作業目的. 対象文章のうち「スタンドオフサポート64は、複数の回路62の」で始まる段落を、主要な事実を残して箇条書きに簡潔にまとめてください。

対象文章.
____________

図19では、ロギング器具10に組み合わせるのに適したパワーシステム16の実施形態が示される。この例では、パワーシステム16は、ドリルストリング11若しくはワイヤライン8への組み合わせを簡素化する形状因子を有する。特に、この例では、パワーシステム16は、伸長且つ円筒のコンテナ47として設けられ、端部の夫々にて(この実施形態では)インターフェース46を含む。コンテナ47内部には、エネルギ貯蔵30としての複数のウルトラキャパシタが存する。エネルギ貯蔵30の充電及び放電はコントローラ45によりコントロールされ、該コントローラ45はインターフェース46を介して電力を伝え得る。
図20は、
図19に示すパワーシステム16の実施形態の分解図を示す。
【0176】
パワーシステム16及びそのコンポーネントは、「モジュラー」形式でアセンブルされ得る。即ち、パワーシステム16のモジュラーアーキティクチャは、個々のパワーシステム16をカスタマイズすること、及び功利的な製造を行うことに備えるものである。以下に示す形態を議論することでモジュラー構造の形態はより明確となる。
【0177】
図21を参照すると、コントローラ45の実施形態が示される。この例では、コントローラ45は、円筒のコンテナ47の内部に配置されるのに適した形状因子を示す。従って、コントローラ45は、少なくとも一つの絶縁体65を含む。この例では、コントローラ45は、概略、両端の各々に配置された絶縁体65により境界付けされ、更に中間絶縁体65を含む。絶縁体65の各々は、概略、パワーシステム16の他の部位からのコントローラ45の物理的分離を設けるものであり、複数のスタンドオフサポート64のためのアンカーなどの、他の特性の組み合わせのために用いられ得る。絶縁体65は、ポリエトラフロエチレン(PTFE)若しくは等価物などの、適切な絶縁素材から製造され得る。絶縁体65は、コンテナ47内部にぴったりと嵌まり、中間コンポーネントがコンテナ47内部で所定の位置に物理的に保持される。概略、絶縁体65の各々は、少なくとも一つのノッチ若しくはホールなどの、少なくとも一つの物理的特性を含み、少なくとも一つのアクセスウェイを設ける。少なくとも一つのアクセスウェイは、例えば、ワイヤの通路、カプセル化などのために、アクセスを設け得る。
【0178】
スタンドオフサポート64は、複数の回路62の搭載及び分離に集合的に備える。回路62は、例えば、回路基板上に配置されたコンポーネントを含み得る。回路62は、例えば、複数のキャパシタなどのコンポーネントを含み得る。或る実施形態では、少なくとも一つのインダクタ63が含まれる。或る実施形態では、複数のインダクタ63が含まれる。複数のインダクタ63は単体の導体で巻かれてもよい。単体の導体が或る実施形態で用いられ、複数のインダクタ63に、(過度の振動が生じることがあるような)厳しい環境での強固な物理的強度を与え得る。
【0179】
概略、スタンドオフサポート64は、個々の回路62間での間隔を維持する剛性サポートを提供する。スタンドオフサポート64の各々は、金属材料、及び/又は、ポリマのフォームなどの絶縁材料などの、適切な材料から製造され得る。

____________

資料.
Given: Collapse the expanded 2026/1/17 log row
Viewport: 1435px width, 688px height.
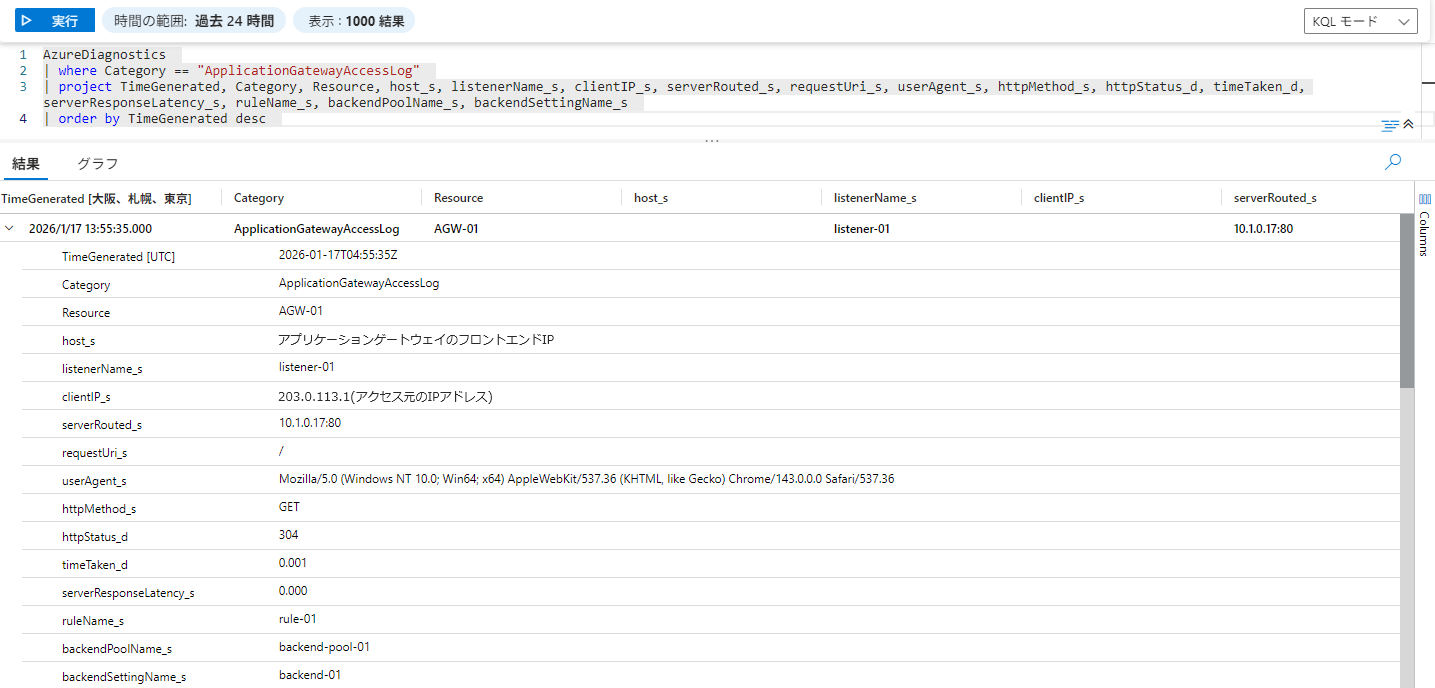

____________

解答.
- スタンドオフサポート64は、複数の回路62を搭載し、互いに分離する。
- 回路62は、回路基板上に配置されたコンポーネントや、複数のキャパシタなどのコンポーネントを含み得る。
- 実施形態によって、インダクタ63を一つ、または複数含む。
- 複数のインダクタ63は単体の導体で巻かれてもよい。これにより、過度の振動が生じ得る厳しい環境でも強固な物理的強度が得られる。